• TUGAS DIKERJAKAN
Bisakah Anda menulis ulang paragraf yang diawali "Berdasarkan beberapa hasil penelitian" dalam teks tentang mulsa vertikal di bawah ini menjadi lebih singkat, tanpa menghilangkan fakta utamanya?

• KUTIPAN DOKUMEN
──────

Beberapa hasil penelitian yang dilakukan pada berbagai jenis tanah
menunjukkan bahwa berbagai macam sisa tanaman dapat dimanfaatkan sebagai mulsa
vertikal untuk memperbaiki sifat fisik, meningkatkan laju infiltrasi dan
produktivitas lahan (Parr,1959 ; Kingsley dan Shubeck, 1964 ; Fairbourn dan
Gardner, 1974 ; Rama Mohan Rao, Ranga Rao, Ramachandram dan Agnihotri, 1978).
Untuk mempermudah penerapan mulsa vertikal, Brata (1993) berusaha
memodifikasi teknik mulsa vertikal dengan memanfaatkan saluran teras gulud
untuk mengumpulkan sisa tanaman sebagai mulsa vertikal (Gambar 1). Hasil penelitian Brata (1995a, 1995b)
menunjukkan bahwa modifikasi teknik mulsa vertikal tersebut mampu dengan nyata
menurunkan jumlah aliran permukaan dan erosi, serta kehilangan hara yang
ditimbulkannya; dibandingkan dengan teras gulud dan mulsa konvensional. Modifikasi teknik mulsa tersebut telah
berhasil diterapkan untuk rehabilitasi lahan pada proyek Kaji Tindak Usaha
Pertanian Lahan Kering di Desa Sejuah, Kecamatan Kembayan, Kabupaten Sanggau -
Kalimantan Barat (Tim Lembaga Penelitian IPB, 1995) dan Proyek Rehabilitasi
Lahan dan Konservasi Tanah di Unit Pemukiman Transmigrasi Bekambit SP 2,
Kabupaten Kota Baru - Kalimantan Selatan (Fakultas Pertanian IPB, 1996).
|
Gambar 1. Modifikasi Teras Gulud
Dengan Mulsa Vertikal
Berdasarkan beberapa hasil penelitian dan pengamatan pada kaji tindak
(action research) tersebut, pada beberapa kesempatan presentasi teknik mulsa
vertikal, Brata (1995c) menyarankan perlu digunakannya teknik mulsa vertikal
untuk penyempurnaan budidaya lorong (Gambar 2).

──────

• DATA TERSIMPAN

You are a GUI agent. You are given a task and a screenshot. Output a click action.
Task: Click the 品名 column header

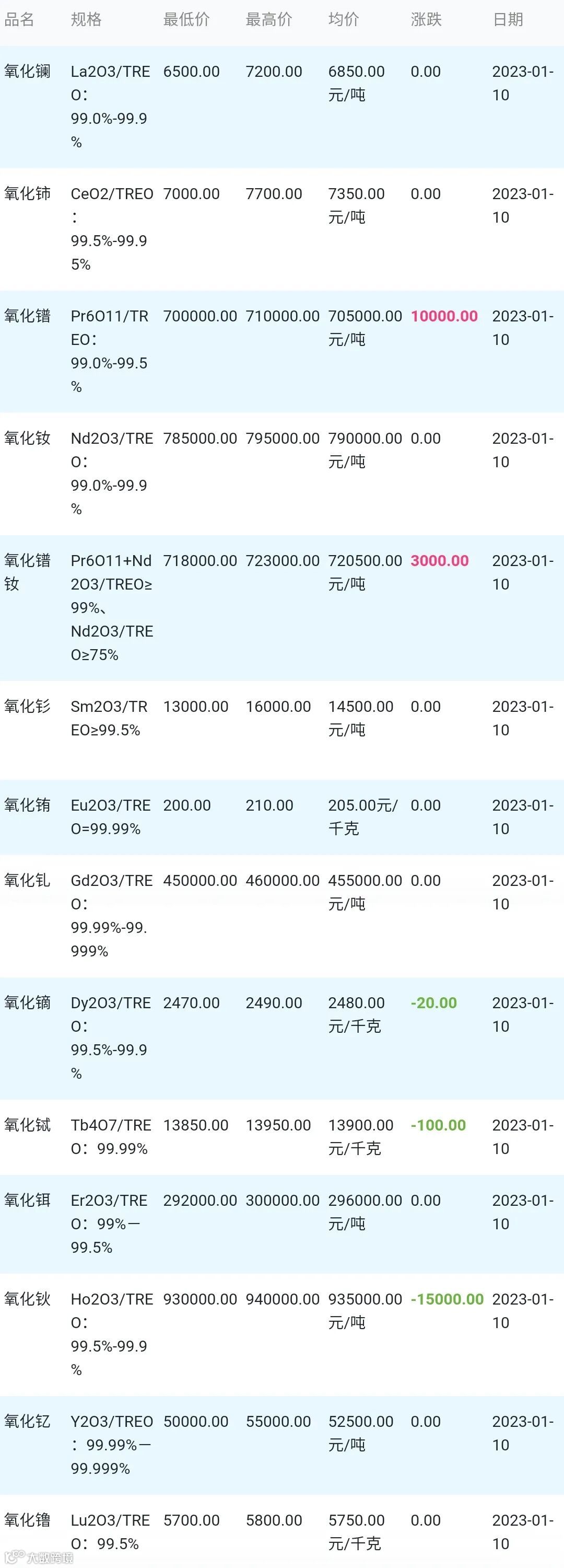[19, 19]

──────

• HASIL LATIHAN
Berdasarkan hasil penelitian dan pengamatan dalam kaji tindak (action research), Brata (1995c) dalam beberapa presentasi menyarankan penggunaan teknik mulsa vertikal untuk menyempurnakan budidaya lorong.